Naoto Kan says he imagined "deserted scenes of Tokyo without a single man" and the need to evacuate tens of millions of people.
"It was truly a spine-chilling thought," Kan said in an interview with the Tokyo Shimbun daily published Tuesday.
Kan said those images flashed in his mind during the first week of the crisis, when information coming from the radiation-leaking Fukushima Dai-ichi plant was sketchy and he was told that its operator, Tokyo Electric Power Co., was considering pulling out its staff. TEPCO has since said that it never planned to withdraw from the plant.
Kan, who resigned last week amid criticism over his administration's handling of the disaster, said when he heard that cooling systems had failed at the nuclear plant soon after it was damaged by a March 11 tsunami, he understood the gravity of the situation.
"The power was totally lost and there was no cooling capacity. I knew what that meant. So I thought, 'This is going to be a disaster.'"
Kan said crisis management at the plant failed because the emergency plans included no scenario for a total power failure.
Authorities have since said that the cores of three of the six reactors melted down _ much worse than they said initially _ spewing about one-sixth the radiation emitted by the accident at Chernobyl.
After a series of hydrogen explosions, Kan said he heard from then-Trade Minister Banri Kaieda that TEPCO was considering pulling out staff from the nuclear plant.
Without staff to cool the overheated reactors, Kan said he knew the reactors and spent nuclear fuel stored in pools would "rapidly melt down and release massive amounts of radiation."
He said he summoned then-TEPCO President Masataka Shimizu for an explanation, but he "never told me anything clearly."
"Withdrawing from the plant was out of the question. If that had happened, Tokyo would have been deserted by now. It was a critical moment for Japan's survival. It could have been a disaster leaking dozens of times more radiation than Chernobyl," he said.
"Japan was facing the possibility of a collapse" at that time, he said in a separate interview published Wednesday by the Mainichi newspaper. "I was under an enormous sense of crisis."
As Kan grew more skeptical of TEPCO's handling of the accident, he established a joint task force with the company at its headquarters four days after the crisis began.
At about that time, the U.S. government, which had been providing assistance from the start, was becoming frustrated, Kan said.

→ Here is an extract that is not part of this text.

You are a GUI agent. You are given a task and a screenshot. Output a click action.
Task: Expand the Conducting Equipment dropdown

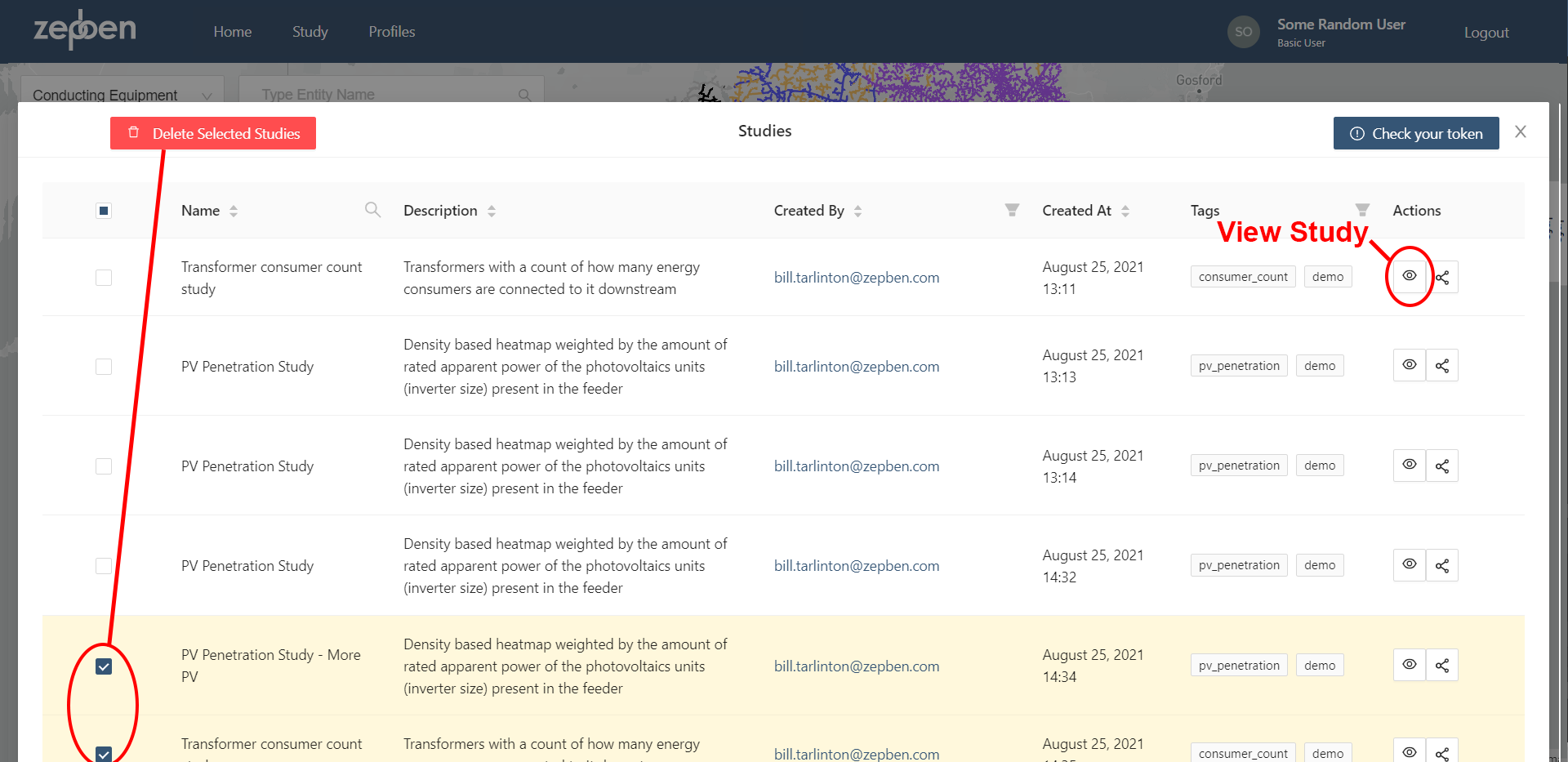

"We were not told straight out, but it was obvious that they questioned whether we were really taking this seriously," Kan said. Japan then sent a pair of helicopters to pour water over one of the reactors in a largely unsuccessful attempt to cool it down. He said the move had a "symbolic" effect that eased some concerns.
Because of the high radiation levels, he said officials feared there would be a shortage of workers at the plant even after their maximum radiation exposure limit was raised to 250 millisieverts from 100 millisieverts. Kan said officials considered raising the limit further, but the discussion abated as the initial critical situation eased.
The Fukushima complex is about 140 miles (225 kilometers) northeast of Tokyo. The greater Tokyo area has more than 30 million people.
Some 100,000 people from around the plant have been evacuated. While the amount of radiation leaking from the plant has dropped significantly, authorities say accumulated radiation in the soil and vegetation may make it difficult for residents to return to their homes for some time, perhaps years.